In 1938, he travelled to Mexico,
where he made over 100 watercolours and drawings, which he exhibited the
following year at Toronto's
Picture Loan Society. During the war, he was commissioned as an unofficial war
artist to paint portraits of soldiers. In 1952, Humphrey returned to France on a fellowship, spending a year in Paris and two months in Brittany. The majority of his life was spent
in Saint John
where he was a full-time painter. In 1966, the Beaverbrook Art
Gallery organized a
retrospective exhibition of the artist's work which was circulated across the
country by the National Gallery of Canada.
Humphrey was a
member of the Canadian Group of Painters, Eastern Group of Painters,
Contemporary Arts Society, Canadian Society of Painters in Water Colour,
Canadian Society of Graphic Arts, and International Association of Plastic
Arts, and a Fellow of the International Institute of Arts and Letters.

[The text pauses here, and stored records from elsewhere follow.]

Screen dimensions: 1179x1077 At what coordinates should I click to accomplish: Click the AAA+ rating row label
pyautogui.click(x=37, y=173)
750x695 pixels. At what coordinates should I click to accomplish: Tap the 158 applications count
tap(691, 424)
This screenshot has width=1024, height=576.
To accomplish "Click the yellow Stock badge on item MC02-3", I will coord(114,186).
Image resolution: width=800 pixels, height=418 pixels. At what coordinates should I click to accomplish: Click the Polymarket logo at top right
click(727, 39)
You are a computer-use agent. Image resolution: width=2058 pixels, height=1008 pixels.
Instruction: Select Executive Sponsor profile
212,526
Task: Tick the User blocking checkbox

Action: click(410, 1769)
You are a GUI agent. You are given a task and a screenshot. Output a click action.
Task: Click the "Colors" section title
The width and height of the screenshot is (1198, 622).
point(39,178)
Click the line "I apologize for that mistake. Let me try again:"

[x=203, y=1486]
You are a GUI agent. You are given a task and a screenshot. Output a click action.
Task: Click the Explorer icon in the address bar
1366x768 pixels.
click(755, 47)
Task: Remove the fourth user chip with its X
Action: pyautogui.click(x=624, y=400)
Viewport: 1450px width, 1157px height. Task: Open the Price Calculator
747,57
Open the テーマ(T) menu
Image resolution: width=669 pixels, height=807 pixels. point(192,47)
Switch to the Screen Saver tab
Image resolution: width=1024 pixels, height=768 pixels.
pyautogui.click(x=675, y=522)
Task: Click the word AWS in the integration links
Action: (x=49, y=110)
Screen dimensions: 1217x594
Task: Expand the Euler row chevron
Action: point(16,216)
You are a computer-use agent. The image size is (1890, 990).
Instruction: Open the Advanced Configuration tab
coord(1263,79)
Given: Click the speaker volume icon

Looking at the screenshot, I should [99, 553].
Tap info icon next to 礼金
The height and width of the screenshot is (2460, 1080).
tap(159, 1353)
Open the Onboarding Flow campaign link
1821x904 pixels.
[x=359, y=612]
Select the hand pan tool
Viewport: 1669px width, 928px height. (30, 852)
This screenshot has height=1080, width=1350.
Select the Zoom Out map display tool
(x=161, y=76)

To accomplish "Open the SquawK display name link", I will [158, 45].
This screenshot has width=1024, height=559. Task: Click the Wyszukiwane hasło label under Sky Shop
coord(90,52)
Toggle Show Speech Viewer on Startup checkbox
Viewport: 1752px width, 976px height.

He was
awarded an honorary doctorate from the University of New Brunswick
in 1951.
From his
obituary in 1967 -
A shy,
retiring man who began drawing critics' praise in the 1930's... Critics on an
international level praised his 'nostalgic still life', his fusing of the
figurative with the abstract in black sky landscapes', his master watercolour
and portrait techniques'. And from renowned critic Robert Ayre came this
summary: "He does not play games with physics but he is absorbed in what
the eye sees and the pleasure in it... he is single-minded in his explorations
and he has a lonely and uncompromising distinction".